Winemaker Notes


Established in 1982 by Richard and Jill McIntyre, Moorooduc Estate is a small, family run wine business that has developed an enviable reputation for complex and food friendly wines.
Moorooduc Estate's philosophy in everything they do is to make the most of top quality ingredients. Intensive, hands-on care in the vineyard, with minimal use of chemicals, produces the best possible fruit for our wines. Wild yeast ferments and minimal intervention winemaking, with a nod to traditional Burgundian techniques, allow the wines to express their site specificity, or terroir. Similarly, they aim to source ingredients for the food they serve that are seasonal, local and organic.
All the wines are made on-site in the rammed earth winery. From a very modest 20 tonne winery set up in 1987, they now have a more sophisticated facility with a small but high-quality Bucher press and an excellent Vaslin – Bucher destemmer. Since 2006 they have had the facility to chill fruit in a refrigerated shipping container which has been particularly beneficial with the warmer climate and earlier vintages we have been experiencing over recent years. In the winery, the emphasis is on gentle winemaking methods with some quality control where they believe this is important.

Extending into the sea from just south of the city of Melbourne to form Port Philip Bay in the southern state of Victoria, the Mornington Peninsula grape growing region naturally has a cool, maritime climate. A wide range of soils and topographic variations support a large diversity of wine styles within the small headland.

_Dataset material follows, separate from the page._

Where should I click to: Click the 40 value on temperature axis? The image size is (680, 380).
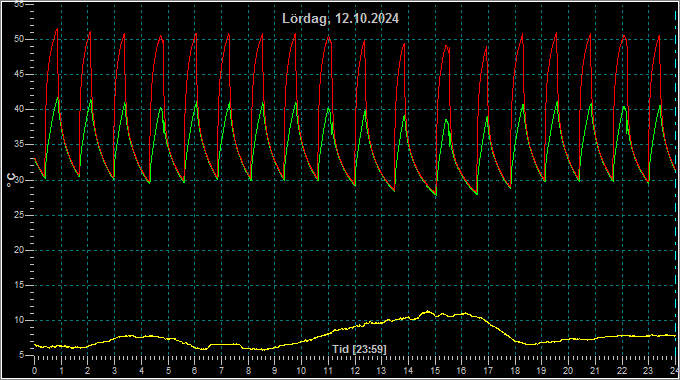pos(18,109)
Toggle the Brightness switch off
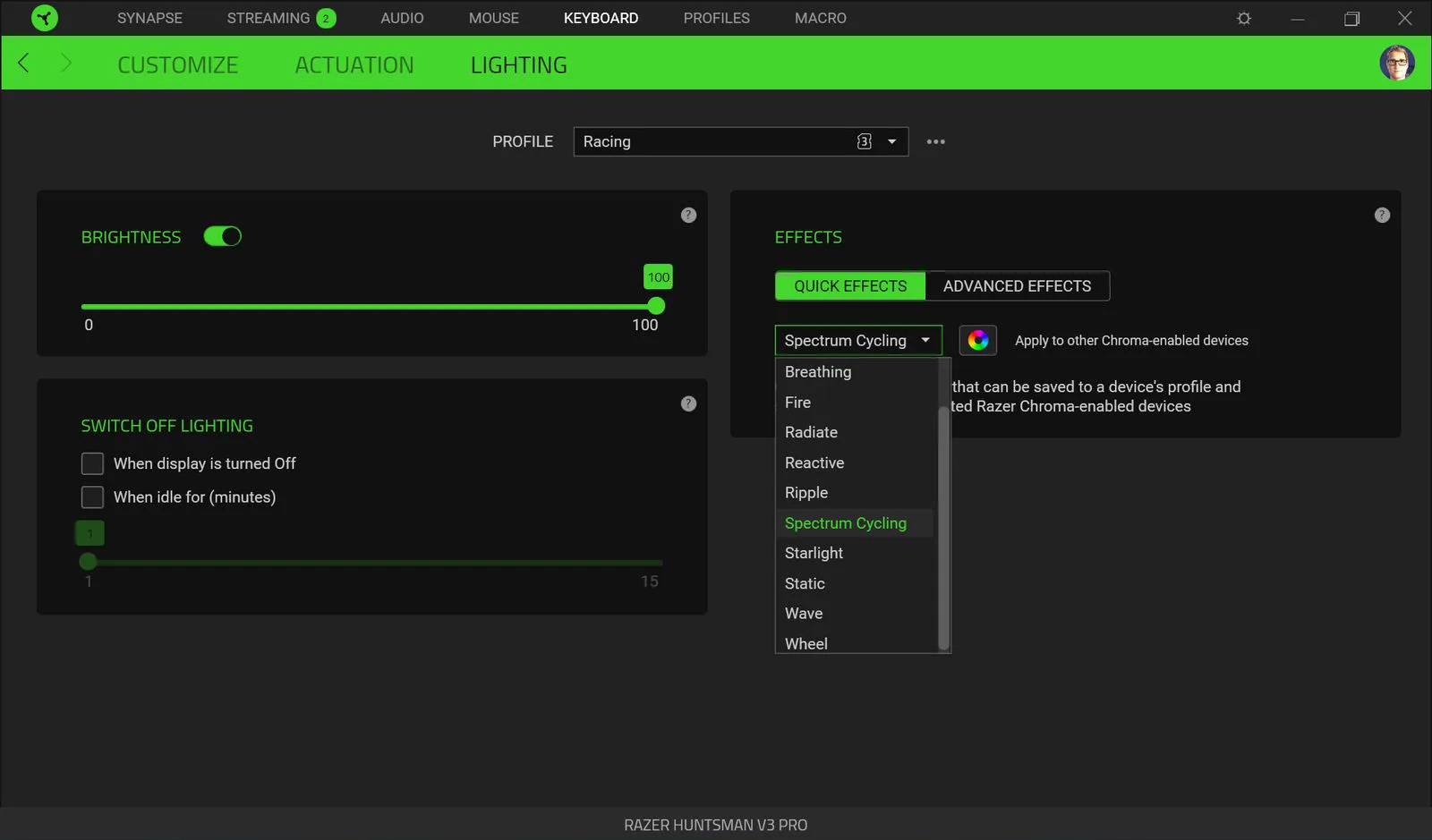 point(223,236)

Thin-skinned, finicky and temperamental, Pinot Noir is also one of the most rewarding grapes to grow and remains a labor of love for some of the greatest vignerons in Burgundy. Fairly adaptable but highly reflective of the environment in which it is grown, Pinot Noir prefers a cool climate and requires low yields to achieve high quality. Outside of France, outstanding examples come from in Oregon, California and throughout specific locations in wine-producing world. Somm Secret—André Tchelistcheff, California’s most influential post-Prohibition winemaker decidedly stayed away from the grape, claiming “God made Cabernet. The Devil made Pinot Noir.”